── EXCERPTED DATA

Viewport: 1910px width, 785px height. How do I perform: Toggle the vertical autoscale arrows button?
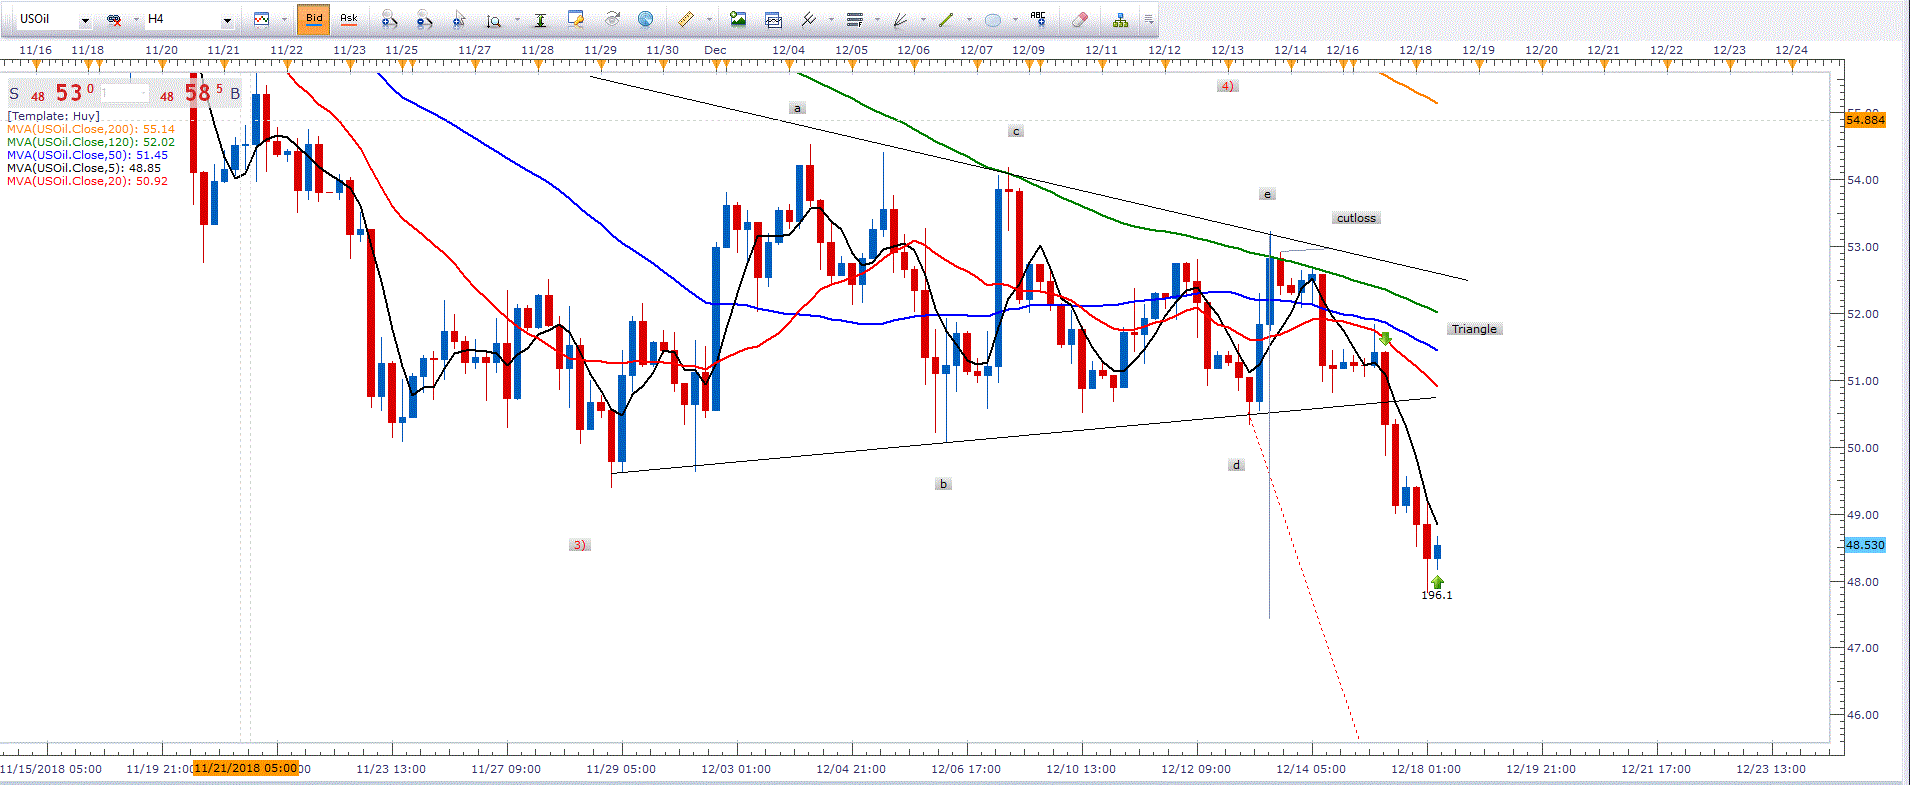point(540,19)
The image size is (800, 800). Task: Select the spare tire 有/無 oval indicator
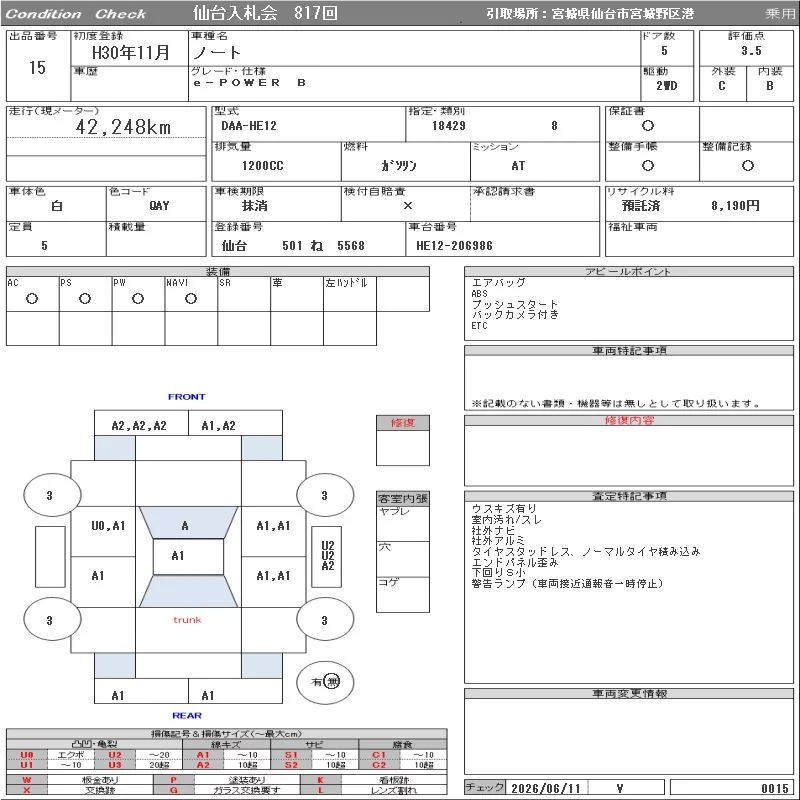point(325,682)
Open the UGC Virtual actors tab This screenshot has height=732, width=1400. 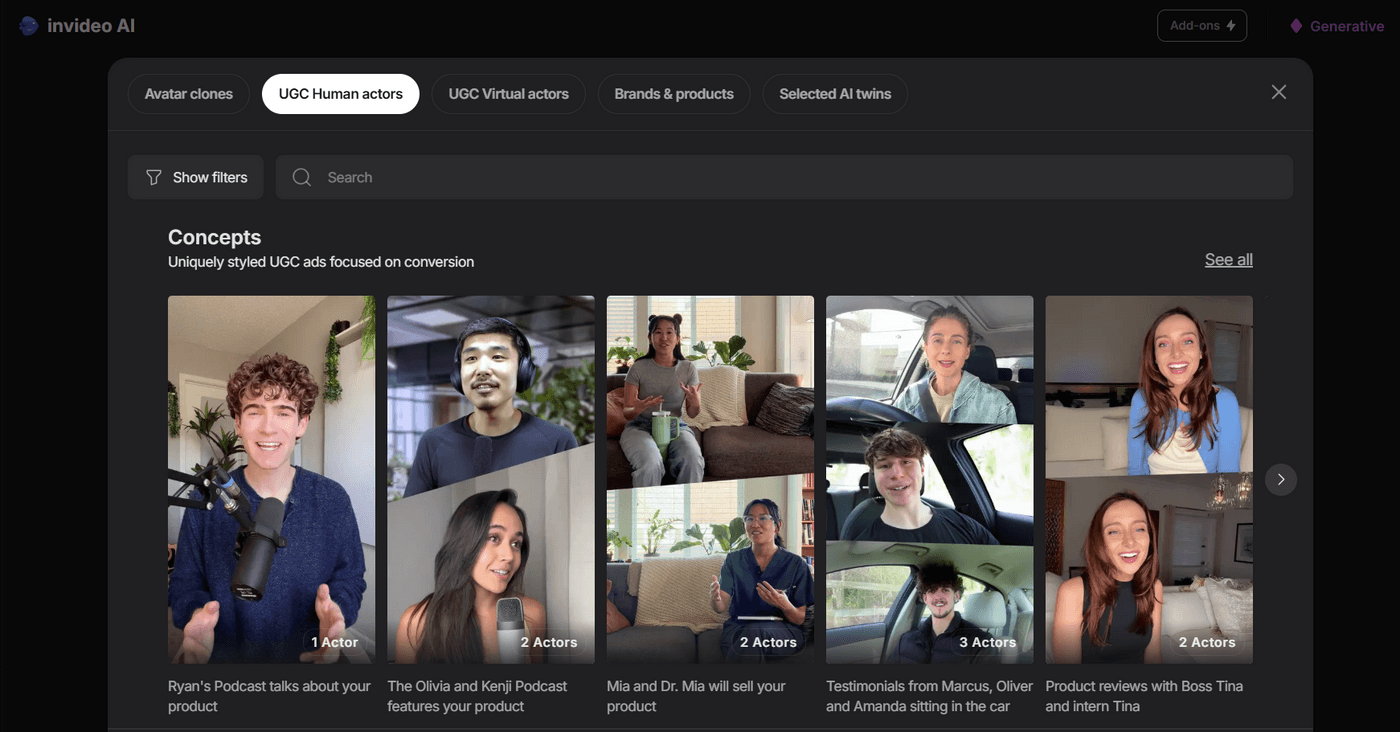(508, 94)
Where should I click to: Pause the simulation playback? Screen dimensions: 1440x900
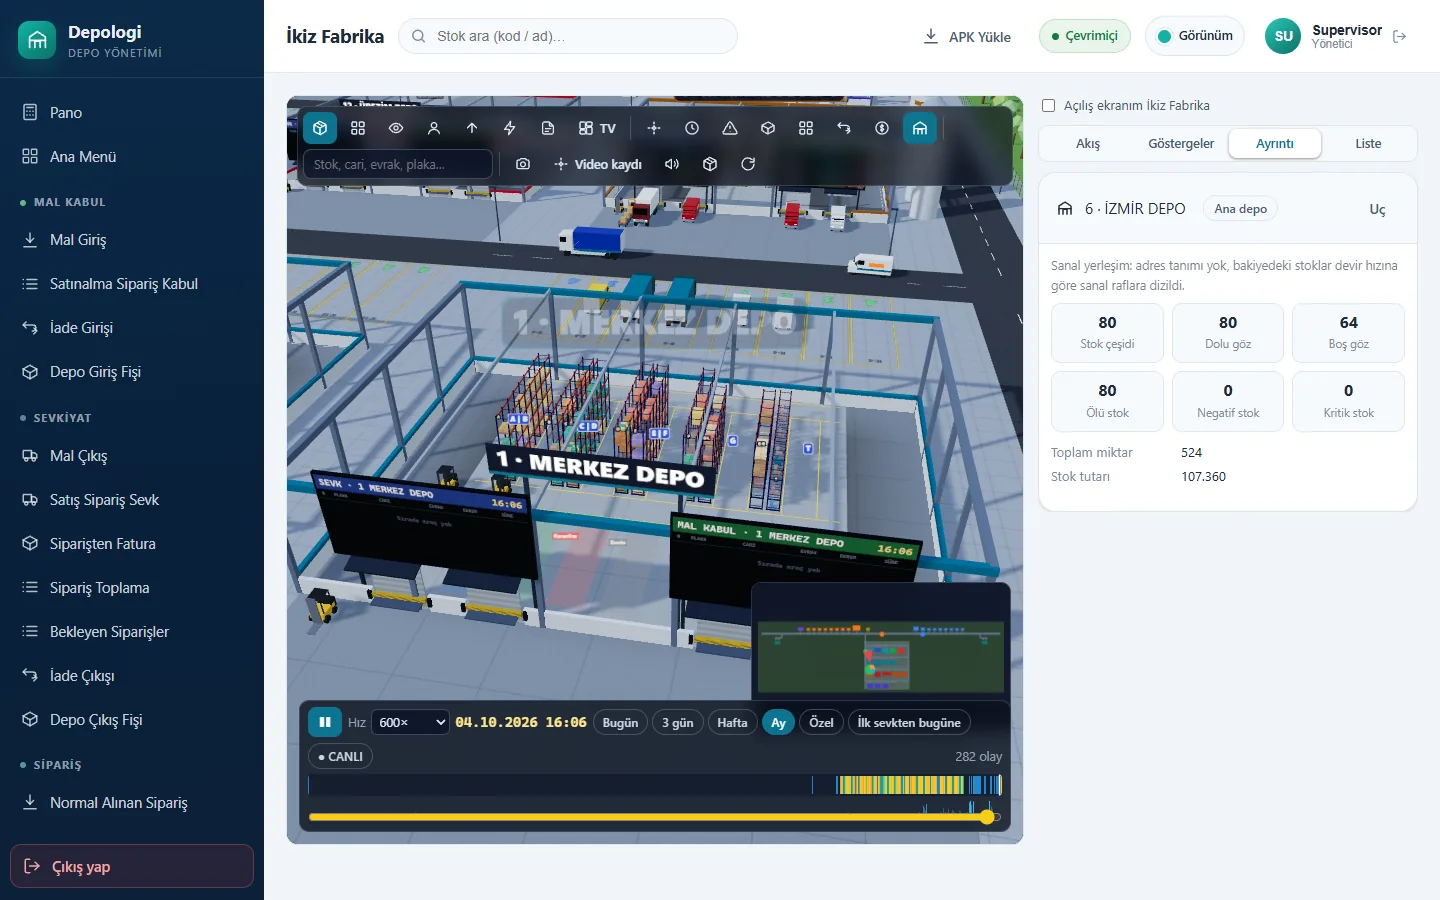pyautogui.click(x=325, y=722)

────

A verbatim copy is needed of the lines running from the line with "Where should I" to the end of the data above, both included. Keep the pictures out of it.

ANSWER BOX:
Where should I click to: Pause the simulation playback? Screen dimensions: 1440x900
pyautogui.click(x=325, y=722)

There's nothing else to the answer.